The Customer Service Survey

Who's Responsible?

by Peter Leppik on Mon, 2005-10-10 01:00

I've discovered that every company has a different idea about who is responsible for making sure that customers receive consistently satisfactory treatment.

In some companies, especially smaller ones, a call center supervisor may bear the triple duty of measuring agent performance, coaching agents, and making sure the phones get answered in a reasonable amount of time. These three duties can sometimes be mutually exclusive: for example, when a poorly-performing agent needs to be taken off the phones despite a surge in call volume.

Other companies divide up duties. For example, dedicated trainers or coaches who do nothing but work on the skills of individual agents, and operations managers who make tactical decisions to keep calls flowing smoothly and make sure the technology is working properly.

Some large companies have entire departments dedicated to nothing but quality assurance for customer interactions. They may do customer surveys, hire mystery shoppers, and devise entire incentive programs around trying to improve the customer experience. In a surprising example of corporate wisdom, some of these departments even report up through marketing rather than operations.

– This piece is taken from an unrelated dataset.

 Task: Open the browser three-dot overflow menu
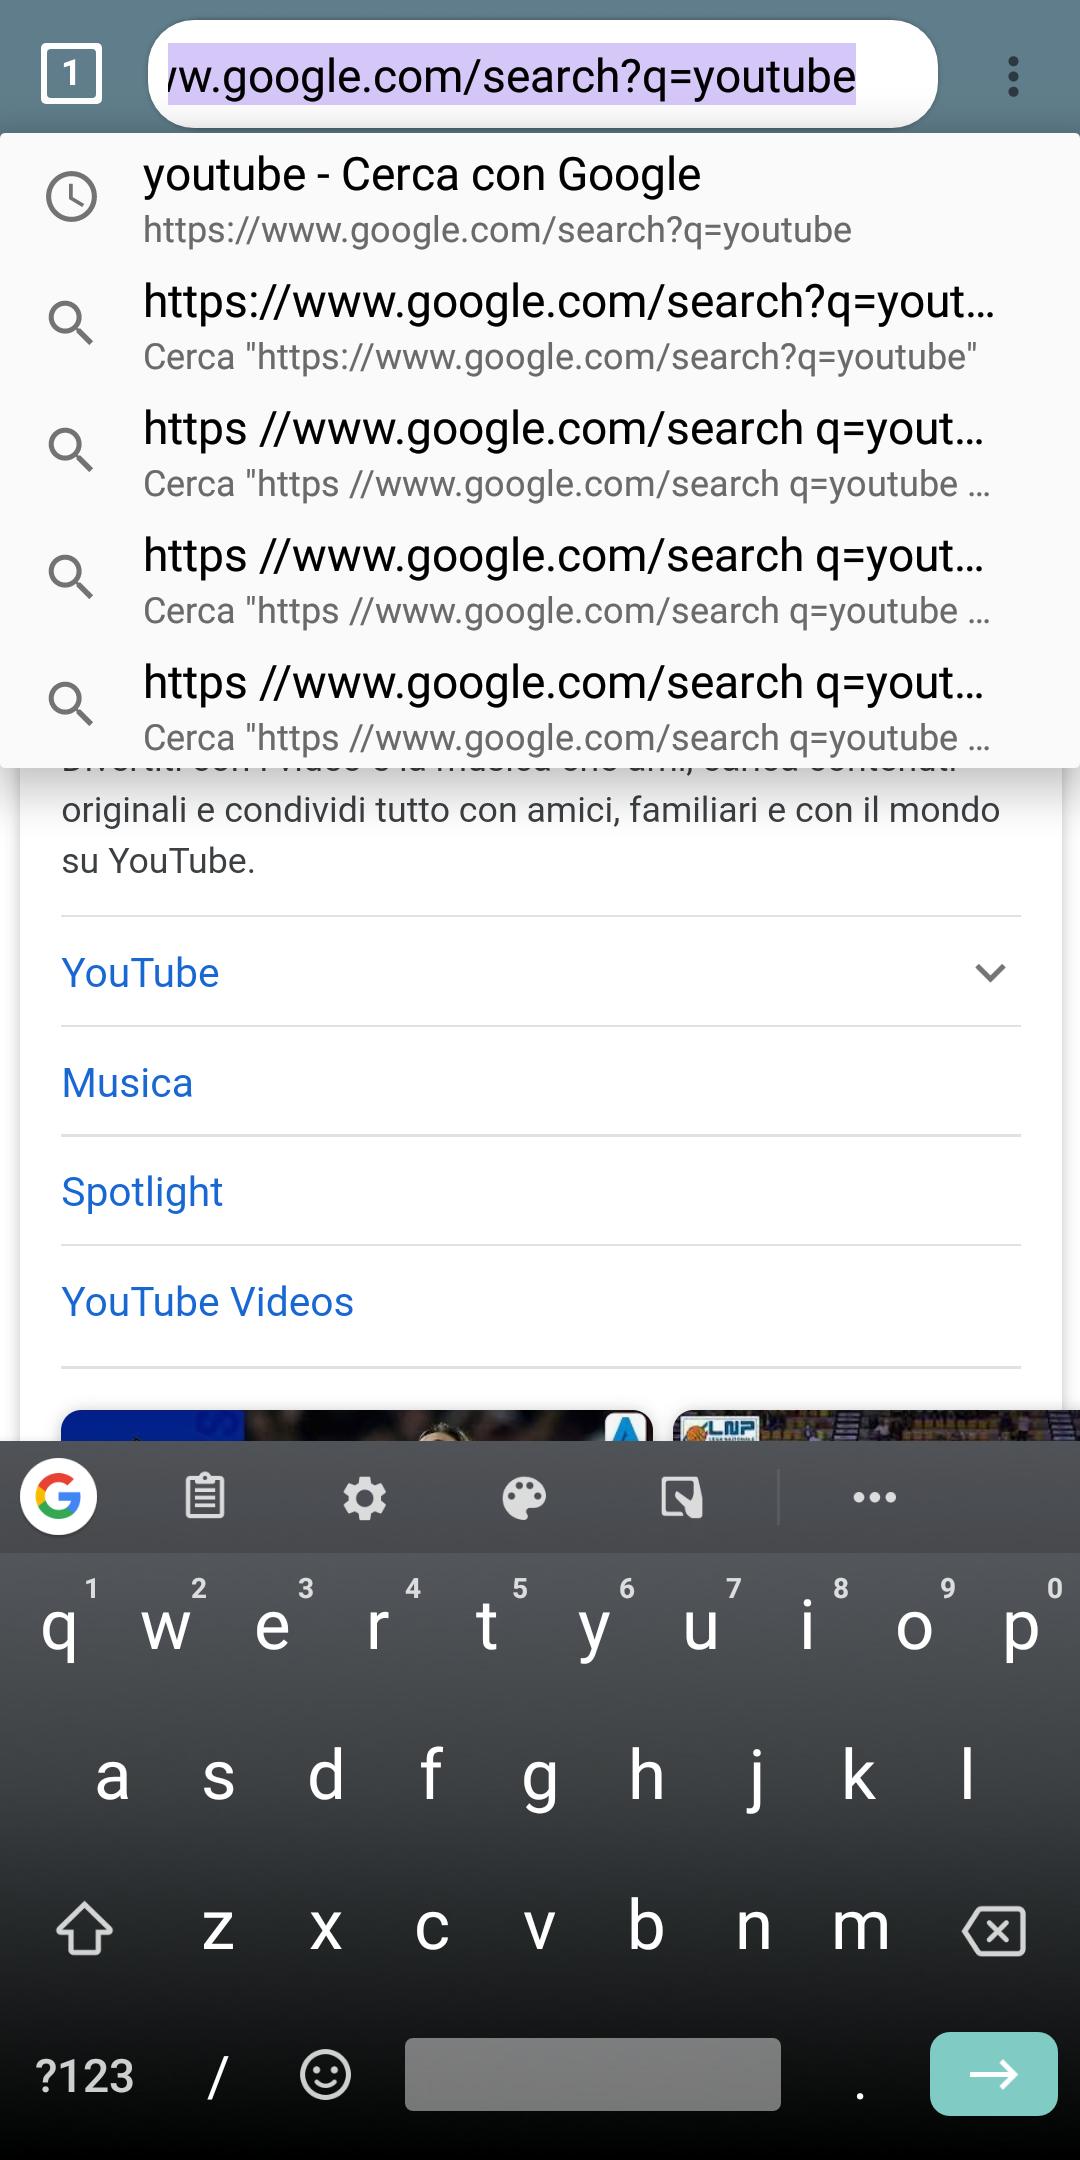(x=1013, y=76)
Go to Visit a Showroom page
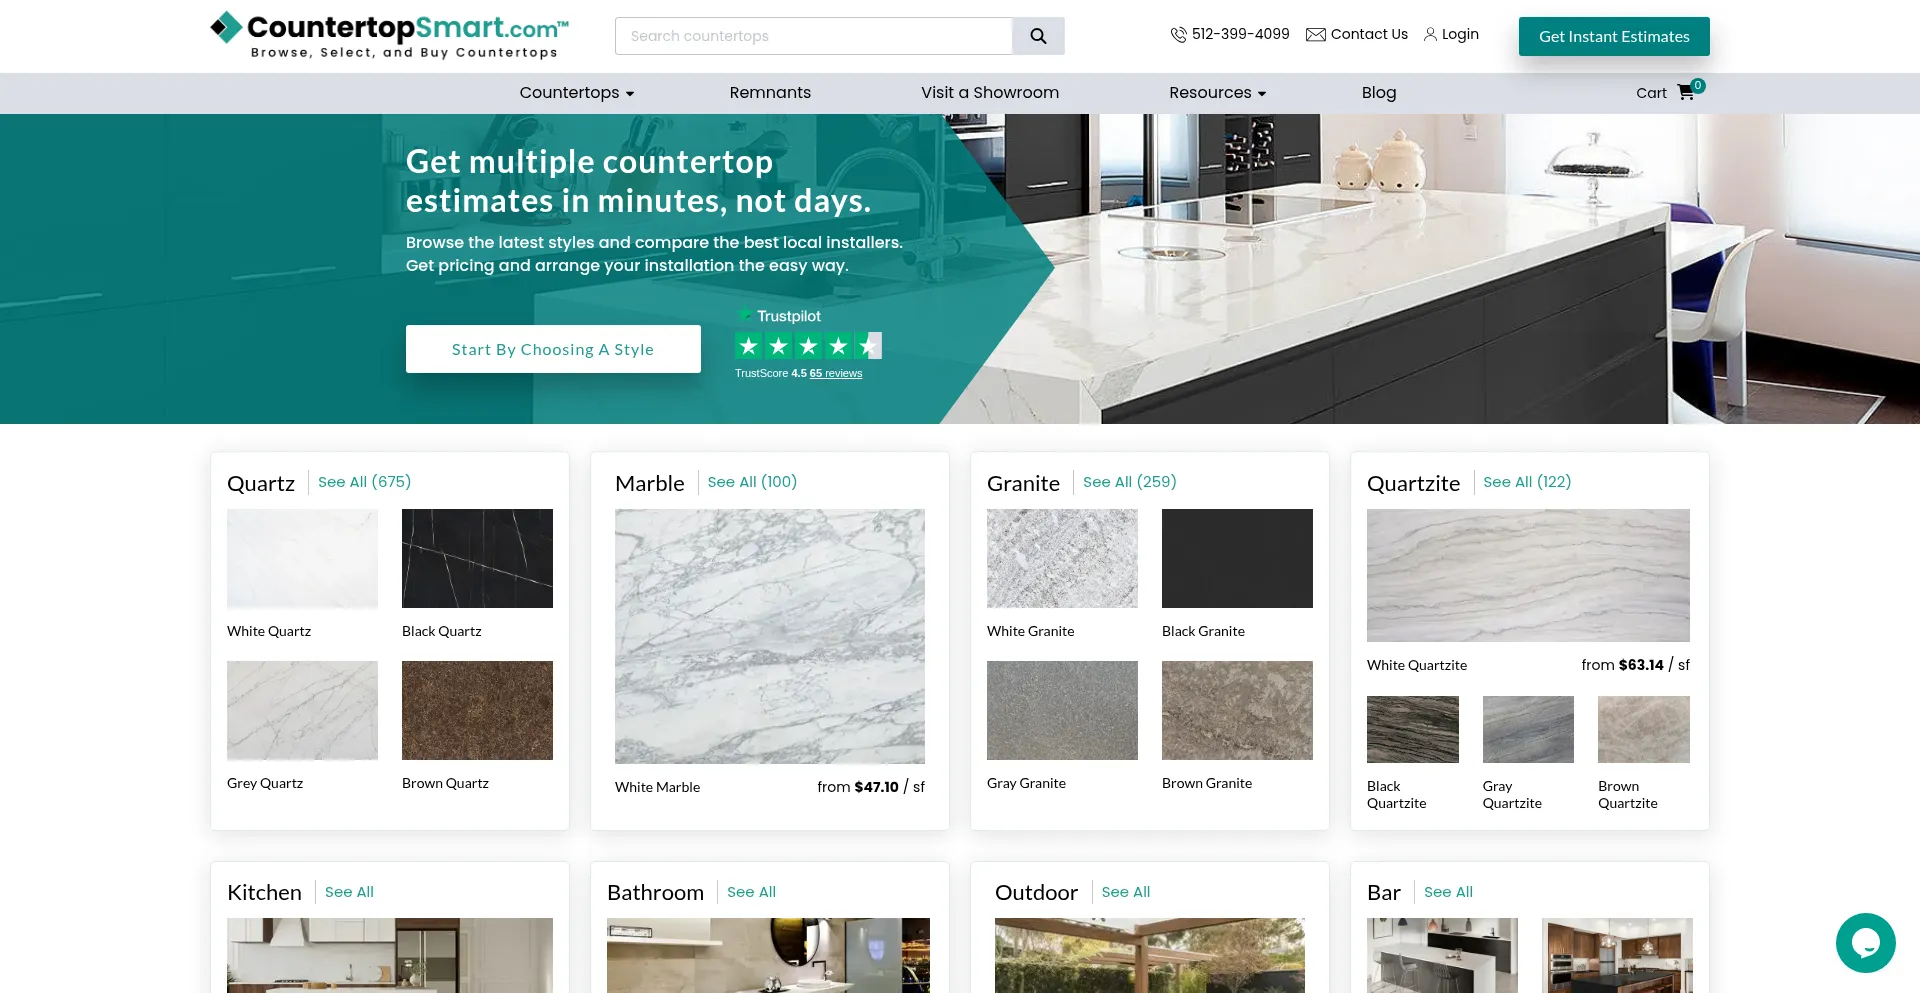1920x993 pixels. [x=989, y=93]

But no matter the formal structure, delivering a quality customer service experience always comes down to the front-line employee. And front-line employees are usually pretty good at figuring out a company's true priorities. If making a new sale is more important than keeping an existing customer happy, then the new customer will get more time and attention, even if it costs the loyalty of an existing customer in the process. Similarly, if keeping existing customers is the highest priority above all else, then strange things can happen when this priority gets translated into incentives at the front line.

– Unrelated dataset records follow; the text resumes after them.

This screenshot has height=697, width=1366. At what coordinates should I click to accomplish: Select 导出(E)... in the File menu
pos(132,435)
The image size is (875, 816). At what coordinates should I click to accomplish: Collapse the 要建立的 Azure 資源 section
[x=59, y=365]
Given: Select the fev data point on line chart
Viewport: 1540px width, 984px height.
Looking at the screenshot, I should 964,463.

There is no standard way to manage the customer experience in the same way most organizations consistently divide responsibility for things like finance, sales, IT, and marketing.

In the absence of proven management methods for ensuring customers have a satisfactory experience, a lot comes down to the priorities set by senior management. If they care about customer service, then customer service will be delivered. But if the executives have other things on their minds, then odds are the level of service will be indifferent at best.